Exercise directions:
Can you reproduce, word for word, the stretch of the passage on diversity training for teachers from "A new set of" through "converse with colleagues."?

Provided text:
★ ★ ★ ★ ★

A new set of online tools and resources seeks to empower educators to improve the school experience for children of color
As the teachers strolled into the cafeteria, their casual dress — jeans and tennis shoes — left no doubt that this was an in-service day, time to put away the “teacher voice” and converse with colleagues.
Yet a certain apprehensive look was clear on their faces. They’d been here before — to a professional development session dedicated to “diversity” — and they dreaded enduring such a thing again.
It’s no wonder, really: there’s a lot wrong with the diversity training that goes on in our nation’s schools. There are programs that offer shortcuts for communication across racial and ethnic lines, too often drawing on stereotypes rather than challenging them. There are dialogue programs that usher in difficult conversations about racism, prejudice and bias, sometimes opening wounds and creating tensions that leave participants asking, “How did that help?” And then there are “feel-good-about-diversity” programs that seem wholly disconnected from the practice and realities of teaching.
Lackluster diversity programs aren’t limited to in-services, either. A May 2007 survey by Public Agenda found that most new teachers (76 percent) said teaching an ethnically diverse student body was covered in their pre-service training, but less than half said this training helped them “a lot” when they got into actual classrooms.

★ ★ ★ ★ ★

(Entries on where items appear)
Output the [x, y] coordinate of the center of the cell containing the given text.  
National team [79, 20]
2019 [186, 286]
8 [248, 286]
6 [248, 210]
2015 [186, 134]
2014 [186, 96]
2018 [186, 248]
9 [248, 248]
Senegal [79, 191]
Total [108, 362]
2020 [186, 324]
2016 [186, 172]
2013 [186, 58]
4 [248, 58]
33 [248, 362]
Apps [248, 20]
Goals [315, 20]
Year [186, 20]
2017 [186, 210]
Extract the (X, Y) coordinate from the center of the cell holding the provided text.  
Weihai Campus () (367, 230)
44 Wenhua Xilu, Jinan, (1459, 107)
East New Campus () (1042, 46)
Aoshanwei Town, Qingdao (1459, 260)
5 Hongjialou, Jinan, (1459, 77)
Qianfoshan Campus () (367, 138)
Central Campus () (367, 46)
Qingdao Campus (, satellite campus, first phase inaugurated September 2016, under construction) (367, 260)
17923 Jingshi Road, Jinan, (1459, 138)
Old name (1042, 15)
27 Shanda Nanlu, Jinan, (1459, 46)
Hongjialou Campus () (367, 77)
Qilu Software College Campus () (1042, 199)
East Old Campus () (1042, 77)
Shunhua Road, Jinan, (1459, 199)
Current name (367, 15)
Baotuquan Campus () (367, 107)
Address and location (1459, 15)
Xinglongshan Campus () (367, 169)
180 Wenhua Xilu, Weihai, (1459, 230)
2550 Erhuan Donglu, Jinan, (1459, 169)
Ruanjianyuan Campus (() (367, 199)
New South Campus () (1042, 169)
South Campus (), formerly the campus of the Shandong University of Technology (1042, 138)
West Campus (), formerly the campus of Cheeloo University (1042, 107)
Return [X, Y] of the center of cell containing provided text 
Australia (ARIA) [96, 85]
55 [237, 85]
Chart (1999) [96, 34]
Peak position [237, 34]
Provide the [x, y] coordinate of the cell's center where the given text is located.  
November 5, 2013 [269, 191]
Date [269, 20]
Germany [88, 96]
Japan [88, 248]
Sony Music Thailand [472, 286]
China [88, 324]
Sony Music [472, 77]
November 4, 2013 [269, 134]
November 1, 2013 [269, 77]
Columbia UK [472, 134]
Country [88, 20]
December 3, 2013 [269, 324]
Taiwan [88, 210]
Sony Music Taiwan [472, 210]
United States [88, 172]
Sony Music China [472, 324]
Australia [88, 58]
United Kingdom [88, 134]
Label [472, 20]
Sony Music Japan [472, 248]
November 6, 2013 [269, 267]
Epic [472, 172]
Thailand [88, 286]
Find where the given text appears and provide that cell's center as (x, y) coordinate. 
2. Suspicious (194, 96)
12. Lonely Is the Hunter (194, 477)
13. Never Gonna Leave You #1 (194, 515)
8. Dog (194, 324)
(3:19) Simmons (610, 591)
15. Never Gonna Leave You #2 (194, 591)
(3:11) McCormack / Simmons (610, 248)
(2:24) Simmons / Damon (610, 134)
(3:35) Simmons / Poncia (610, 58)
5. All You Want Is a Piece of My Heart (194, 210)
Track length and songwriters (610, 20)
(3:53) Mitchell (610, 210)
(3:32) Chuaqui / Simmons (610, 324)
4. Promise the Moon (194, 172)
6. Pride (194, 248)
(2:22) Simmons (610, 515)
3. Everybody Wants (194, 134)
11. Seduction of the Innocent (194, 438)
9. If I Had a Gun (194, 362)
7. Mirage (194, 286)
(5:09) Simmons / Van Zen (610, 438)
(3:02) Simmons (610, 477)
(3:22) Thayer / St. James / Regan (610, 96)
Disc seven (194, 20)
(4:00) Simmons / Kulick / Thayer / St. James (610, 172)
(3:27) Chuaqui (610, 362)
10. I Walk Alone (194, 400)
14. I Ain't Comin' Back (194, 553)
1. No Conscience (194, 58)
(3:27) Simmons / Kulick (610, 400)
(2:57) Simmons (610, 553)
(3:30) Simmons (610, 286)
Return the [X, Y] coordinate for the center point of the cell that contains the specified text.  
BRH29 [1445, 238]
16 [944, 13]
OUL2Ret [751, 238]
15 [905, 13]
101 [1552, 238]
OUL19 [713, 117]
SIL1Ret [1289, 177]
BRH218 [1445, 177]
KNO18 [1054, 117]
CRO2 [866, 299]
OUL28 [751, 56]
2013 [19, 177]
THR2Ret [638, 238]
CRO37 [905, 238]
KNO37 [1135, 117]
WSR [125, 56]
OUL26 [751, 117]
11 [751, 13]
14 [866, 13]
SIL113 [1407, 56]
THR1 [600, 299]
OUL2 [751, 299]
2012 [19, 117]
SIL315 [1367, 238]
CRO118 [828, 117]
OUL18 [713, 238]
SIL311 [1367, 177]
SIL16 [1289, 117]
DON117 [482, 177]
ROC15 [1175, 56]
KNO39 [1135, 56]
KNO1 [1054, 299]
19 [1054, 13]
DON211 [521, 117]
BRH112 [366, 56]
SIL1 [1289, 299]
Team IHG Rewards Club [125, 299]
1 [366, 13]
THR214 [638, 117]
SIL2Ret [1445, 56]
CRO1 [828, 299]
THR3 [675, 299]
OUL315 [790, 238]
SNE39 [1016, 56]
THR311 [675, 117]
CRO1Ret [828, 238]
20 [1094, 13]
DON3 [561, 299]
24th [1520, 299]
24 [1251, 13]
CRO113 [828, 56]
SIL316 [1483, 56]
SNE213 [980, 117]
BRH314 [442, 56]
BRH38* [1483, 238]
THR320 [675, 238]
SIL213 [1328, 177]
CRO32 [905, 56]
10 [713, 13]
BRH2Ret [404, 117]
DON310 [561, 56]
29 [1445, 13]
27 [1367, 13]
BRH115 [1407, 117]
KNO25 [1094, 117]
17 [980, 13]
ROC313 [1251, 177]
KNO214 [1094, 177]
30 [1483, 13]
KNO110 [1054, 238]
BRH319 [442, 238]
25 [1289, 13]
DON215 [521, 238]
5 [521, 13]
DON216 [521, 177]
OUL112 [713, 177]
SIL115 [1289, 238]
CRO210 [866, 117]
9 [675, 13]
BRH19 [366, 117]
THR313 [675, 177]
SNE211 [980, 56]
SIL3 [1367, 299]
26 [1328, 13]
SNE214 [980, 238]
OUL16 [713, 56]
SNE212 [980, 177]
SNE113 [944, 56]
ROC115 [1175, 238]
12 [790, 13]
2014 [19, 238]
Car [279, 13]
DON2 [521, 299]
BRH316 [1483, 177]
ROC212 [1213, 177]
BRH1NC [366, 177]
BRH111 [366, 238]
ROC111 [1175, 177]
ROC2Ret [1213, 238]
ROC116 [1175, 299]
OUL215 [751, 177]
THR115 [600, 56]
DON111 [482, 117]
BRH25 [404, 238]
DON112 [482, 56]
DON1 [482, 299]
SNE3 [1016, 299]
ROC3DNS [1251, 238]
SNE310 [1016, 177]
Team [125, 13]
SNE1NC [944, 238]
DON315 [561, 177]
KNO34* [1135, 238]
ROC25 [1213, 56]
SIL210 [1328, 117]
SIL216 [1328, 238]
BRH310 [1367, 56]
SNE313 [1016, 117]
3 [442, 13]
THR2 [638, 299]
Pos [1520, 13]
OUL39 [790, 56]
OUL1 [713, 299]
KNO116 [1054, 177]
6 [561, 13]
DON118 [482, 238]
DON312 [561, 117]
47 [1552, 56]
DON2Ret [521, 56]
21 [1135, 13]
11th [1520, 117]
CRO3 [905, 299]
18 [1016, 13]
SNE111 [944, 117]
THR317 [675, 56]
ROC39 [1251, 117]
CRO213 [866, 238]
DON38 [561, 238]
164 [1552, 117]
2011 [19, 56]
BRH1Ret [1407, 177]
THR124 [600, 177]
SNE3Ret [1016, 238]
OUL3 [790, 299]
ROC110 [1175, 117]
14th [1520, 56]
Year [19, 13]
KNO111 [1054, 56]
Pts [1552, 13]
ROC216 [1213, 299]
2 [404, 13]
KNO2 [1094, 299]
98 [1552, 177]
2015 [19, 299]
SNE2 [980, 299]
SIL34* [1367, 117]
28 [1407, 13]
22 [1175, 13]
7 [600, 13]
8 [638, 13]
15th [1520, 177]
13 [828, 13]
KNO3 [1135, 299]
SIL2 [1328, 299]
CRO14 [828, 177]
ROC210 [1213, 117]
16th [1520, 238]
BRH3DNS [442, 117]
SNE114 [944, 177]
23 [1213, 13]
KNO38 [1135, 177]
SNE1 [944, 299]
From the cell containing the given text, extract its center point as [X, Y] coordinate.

★ ★ ★ ★ ★

Result for this exercise:
A new set of online tools and resources seeks to empower educators to improve the school experience for children of color
As the teachers strolled into the cafeteria, their casual dress — jeans and tennis shoes — left no doubt that this was an in-service day, time to put away the “teacher voice” and converse with colleagues.